Reversing the Polarity
In fact, there is a very simple and straightforward route to fund the transition from carbon, and that is to “monetise” energy – through the issue by producers of Units redeemable in energy – within an International Energy Clearing Union global framework agreement.

By way of example, Iran could gradually increase gasoline prices to global levels, and then issue to the population Units redeemable in gasoline and its energy equivalent by way of compensation. A consumer would then have the simple choice of continuing profligate gasoline use, and paying for it with Units, or of exchanging these Units for (say) the Korean flat screen TV he fancies.

A carbon levy on transactions could be made to create a “Carbon Pool” fund and this would be invested in renewable energy and energy saving projects – particularly a new generation of public transport – and it would be both wise (and profitable) for the West to facilitate such a process. Nuclear energy, on the other hand, would not be economic using the same “energy accounting” approach, and this is a serendipitous outcome.

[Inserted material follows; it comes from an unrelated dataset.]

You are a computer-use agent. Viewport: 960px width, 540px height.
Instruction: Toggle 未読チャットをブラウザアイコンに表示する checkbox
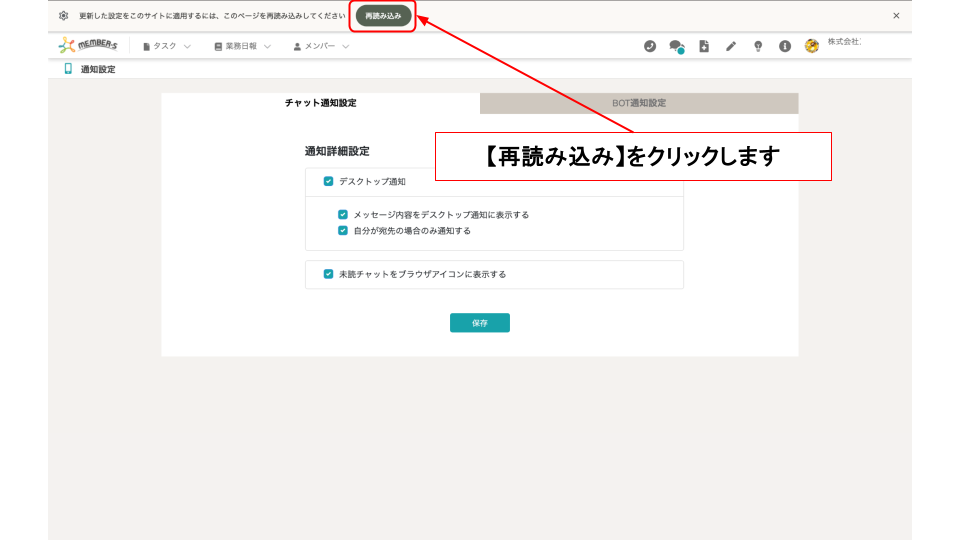(x=328, y=274)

Nigeria, for its part, is crippled by electric power shortages at the same time as enough gas to power Brazil is simply flared off because it is not profitable to do anything else with it. I propose that Units redeemable in Nigerian energy would be issued and sold to investors.

The proceeds would then be invested as “energy loans” which would fund decentralised power generation using currently flared gas, and a new generation of renewable energy production for the day that existing resources run out. This energy production would cut the fuel use of existing production, and free it to redeem the Units sold to investors

The proposed global market in emissions and carbon credits is brought to us by the same people who brought us the Credit Crunch. It makes no sense to monetise by global governmental fiat carbon dioxide which is intrinsically worthless. In my view, we should reverse the polarity of the global financial system by monetising the energy value of carbon instead.

A new global settlement is necessary, and it must necessarily centre upon energy producers and energy users. The US discussions about to begin, and the Copenhagen discussions in December, are in my view doomed to failure unless there is a recognition of the true source of the problem.